# Daughter’s ‘Lost’ Dog Returned, TY FB



## Jules (Nov 14, 2020)

This has a happy ending.  My daughter was an emotional wreck for two days.  She lives in a semi-rural community.  Her Frenchie must have bypassed the invisible fence and was at the end of the road or nearby.  A new neighbour spoke to a woman picking up the dog and she said she was taking it home to keep it safe - 3 hours drive away and right past the vets and SPCA, etc.  Then she gave a semi-incorrect phone number.  

As soon as my daughter realized the dog was missing, she put an alert on the local Facebook group.  She started getting bits of info and someone spotted an ad in a nearby town Buy & Sell for a lost dog that this person had ‘saved’.  

By the next morning delayed contact was made & my daughter drove to get her dog.  The woman was hoping for a reward.  She was given a couple of new dog toys.  Dear daughter played it neutral until she got her dog and the woman couldn’t do anything about it.  The thief is lucky, because any negativity and the police were going to be called.  
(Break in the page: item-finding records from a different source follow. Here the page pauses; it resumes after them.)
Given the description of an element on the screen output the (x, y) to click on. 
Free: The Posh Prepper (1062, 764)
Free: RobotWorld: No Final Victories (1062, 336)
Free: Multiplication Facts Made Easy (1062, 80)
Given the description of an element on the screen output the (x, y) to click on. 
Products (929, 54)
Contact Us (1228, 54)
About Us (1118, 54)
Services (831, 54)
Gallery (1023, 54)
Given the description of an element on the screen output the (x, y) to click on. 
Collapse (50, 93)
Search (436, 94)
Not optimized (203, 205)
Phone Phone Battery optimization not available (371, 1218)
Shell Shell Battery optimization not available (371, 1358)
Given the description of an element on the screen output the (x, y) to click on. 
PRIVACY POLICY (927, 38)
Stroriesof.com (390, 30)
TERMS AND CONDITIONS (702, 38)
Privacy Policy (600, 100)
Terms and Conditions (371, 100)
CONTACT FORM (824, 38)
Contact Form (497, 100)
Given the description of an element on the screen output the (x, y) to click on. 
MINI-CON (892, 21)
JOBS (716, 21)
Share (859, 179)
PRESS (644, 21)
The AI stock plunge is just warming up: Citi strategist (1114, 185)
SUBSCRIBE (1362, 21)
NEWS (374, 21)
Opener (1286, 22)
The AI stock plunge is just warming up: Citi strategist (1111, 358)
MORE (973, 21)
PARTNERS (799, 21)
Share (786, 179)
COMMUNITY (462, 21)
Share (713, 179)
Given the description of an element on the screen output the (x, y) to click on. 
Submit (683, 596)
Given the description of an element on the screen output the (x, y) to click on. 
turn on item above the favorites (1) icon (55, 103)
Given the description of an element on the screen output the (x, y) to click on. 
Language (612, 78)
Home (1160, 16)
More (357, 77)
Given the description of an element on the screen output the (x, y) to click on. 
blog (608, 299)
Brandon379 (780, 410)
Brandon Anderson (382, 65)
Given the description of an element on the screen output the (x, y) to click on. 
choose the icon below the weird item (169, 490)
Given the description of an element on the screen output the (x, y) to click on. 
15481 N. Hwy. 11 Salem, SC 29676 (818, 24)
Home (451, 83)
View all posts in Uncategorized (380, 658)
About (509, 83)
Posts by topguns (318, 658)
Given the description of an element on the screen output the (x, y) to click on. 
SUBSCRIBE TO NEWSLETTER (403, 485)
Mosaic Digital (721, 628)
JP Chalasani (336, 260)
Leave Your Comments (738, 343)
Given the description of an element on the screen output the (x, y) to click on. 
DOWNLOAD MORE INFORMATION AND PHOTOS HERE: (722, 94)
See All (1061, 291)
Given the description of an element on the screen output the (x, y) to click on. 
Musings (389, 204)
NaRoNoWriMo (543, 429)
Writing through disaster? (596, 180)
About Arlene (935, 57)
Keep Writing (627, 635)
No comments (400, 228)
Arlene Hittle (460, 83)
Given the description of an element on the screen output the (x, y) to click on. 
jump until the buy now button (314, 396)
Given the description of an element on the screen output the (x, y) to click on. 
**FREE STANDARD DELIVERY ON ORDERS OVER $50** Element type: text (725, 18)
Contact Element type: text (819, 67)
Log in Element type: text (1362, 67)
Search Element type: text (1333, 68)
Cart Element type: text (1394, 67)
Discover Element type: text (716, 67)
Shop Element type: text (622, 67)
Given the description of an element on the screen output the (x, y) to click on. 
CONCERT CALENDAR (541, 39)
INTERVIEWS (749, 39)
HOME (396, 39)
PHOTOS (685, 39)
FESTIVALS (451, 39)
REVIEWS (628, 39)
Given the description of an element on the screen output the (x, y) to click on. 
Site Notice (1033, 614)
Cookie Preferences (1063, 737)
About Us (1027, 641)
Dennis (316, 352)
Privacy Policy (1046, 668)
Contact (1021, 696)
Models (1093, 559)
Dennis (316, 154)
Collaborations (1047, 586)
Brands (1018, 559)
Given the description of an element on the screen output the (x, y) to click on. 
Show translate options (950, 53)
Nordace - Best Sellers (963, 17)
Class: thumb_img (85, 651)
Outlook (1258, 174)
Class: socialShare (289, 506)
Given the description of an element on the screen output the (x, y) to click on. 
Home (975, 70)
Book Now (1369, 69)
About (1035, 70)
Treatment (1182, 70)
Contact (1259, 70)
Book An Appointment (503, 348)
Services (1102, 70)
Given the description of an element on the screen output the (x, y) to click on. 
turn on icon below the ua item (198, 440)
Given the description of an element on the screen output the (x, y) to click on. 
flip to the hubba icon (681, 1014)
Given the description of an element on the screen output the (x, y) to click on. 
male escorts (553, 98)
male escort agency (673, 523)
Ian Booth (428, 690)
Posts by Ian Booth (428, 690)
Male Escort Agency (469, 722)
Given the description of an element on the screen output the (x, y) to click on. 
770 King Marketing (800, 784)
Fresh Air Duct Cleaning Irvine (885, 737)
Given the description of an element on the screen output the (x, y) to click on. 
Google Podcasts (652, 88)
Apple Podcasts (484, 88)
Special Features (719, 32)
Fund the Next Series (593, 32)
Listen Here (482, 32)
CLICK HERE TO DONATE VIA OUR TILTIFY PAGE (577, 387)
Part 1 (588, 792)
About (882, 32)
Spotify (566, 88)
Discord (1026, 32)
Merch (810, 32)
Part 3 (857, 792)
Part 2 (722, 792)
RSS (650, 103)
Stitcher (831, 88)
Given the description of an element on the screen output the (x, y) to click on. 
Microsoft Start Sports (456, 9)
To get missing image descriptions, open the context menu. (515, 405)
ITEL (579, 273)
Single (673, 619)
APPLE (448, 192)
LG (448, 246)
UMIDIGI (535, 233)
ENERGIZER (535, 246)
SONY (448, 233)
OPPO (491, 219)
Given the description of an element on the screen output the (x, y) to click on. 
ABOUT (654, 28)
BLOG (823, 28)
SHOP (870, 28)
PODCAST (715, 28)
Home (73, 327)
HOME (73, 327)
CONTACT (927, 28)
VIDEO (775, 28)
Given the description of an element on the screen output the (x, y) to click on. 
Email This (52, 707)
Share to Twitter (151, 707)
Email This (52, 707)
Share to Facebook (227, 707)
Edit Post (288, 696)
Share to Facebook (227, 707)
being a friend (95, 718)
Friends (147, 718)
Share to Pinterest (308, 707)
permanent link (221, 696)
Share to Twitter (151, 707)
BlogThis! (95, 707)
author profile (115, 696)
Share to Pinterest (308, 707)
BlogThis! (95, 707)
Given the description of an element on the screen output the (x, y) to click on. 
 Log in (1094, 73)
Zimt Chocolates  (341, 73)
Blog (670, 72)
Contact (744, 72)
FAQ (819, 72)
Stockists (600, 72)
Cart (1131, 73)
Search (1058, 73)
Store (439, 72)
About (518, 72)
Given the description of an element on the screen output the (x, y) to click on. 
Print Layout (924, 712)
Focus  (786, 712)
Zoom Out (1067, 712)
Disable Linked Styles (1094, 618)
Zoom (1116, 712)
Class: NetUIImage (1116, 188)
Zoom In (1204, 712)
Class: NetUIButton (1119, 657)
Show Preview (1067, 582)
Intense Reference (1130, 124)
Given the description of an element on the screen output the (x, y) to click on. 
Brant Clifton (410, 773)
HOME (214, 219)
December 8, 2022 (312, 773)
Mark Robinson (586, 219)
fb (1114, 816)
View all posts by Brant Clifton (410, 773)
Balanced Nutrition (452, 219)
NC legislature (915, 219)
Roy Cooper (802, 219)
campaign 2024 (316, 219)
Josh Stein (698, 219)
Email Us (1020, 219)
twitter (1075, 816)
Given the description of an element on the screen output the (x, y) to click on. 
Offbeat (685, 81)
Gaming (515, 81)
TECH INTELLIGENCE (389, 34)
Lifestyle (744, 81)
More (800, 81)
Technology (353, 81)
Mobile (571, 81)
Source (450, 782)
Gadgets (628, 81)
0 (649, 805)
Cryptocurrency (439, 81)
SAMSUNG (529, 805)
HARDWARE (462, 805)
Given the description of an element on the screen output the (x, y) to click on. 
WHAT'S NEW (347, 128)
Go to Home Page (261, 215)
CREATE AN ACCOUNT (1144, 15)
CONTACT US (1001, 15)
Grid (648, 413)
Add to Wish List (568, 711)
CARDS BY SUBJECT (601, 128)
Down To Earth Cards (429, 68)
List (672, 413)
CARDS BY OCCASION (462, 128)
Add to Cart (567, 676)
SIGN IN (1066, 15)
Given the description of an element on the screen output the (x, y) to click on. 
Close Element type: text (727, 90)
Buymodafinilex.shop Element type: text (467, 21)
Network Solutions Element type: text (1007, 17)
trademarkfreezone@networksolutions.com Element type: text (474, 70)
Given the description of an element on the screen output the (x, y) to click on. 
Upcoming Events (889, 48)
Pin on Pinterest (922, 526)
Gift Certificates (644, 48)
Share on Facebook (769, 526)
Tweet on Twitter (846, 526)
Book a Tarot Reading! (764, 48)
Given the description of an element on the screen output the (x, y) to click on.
Facebook Community forums really can help track down thieves.


----------



## AnnieA (Nov 14, 2020)

What an awful person.  So glad your daughter was able to track her down and get her dog back!


----------



## hollydolly (Nov 14, 2020)

OMG...good for your daughter getting on the case straight away and finding her beloved dog... but I would have called the police for sure on that woman.. I wonder how  many other dogs she's stolen to sell ..this makes me absolutely furious


----------



## RadishRose (Nov 14, 2020)

Jules, I'm so relieved your daughter got her dog back! One great thing about FB.

I am also furious about that woman! Sure she stole that dog!  Frenchies are so popular now, DD got her back in the nick of time!


----------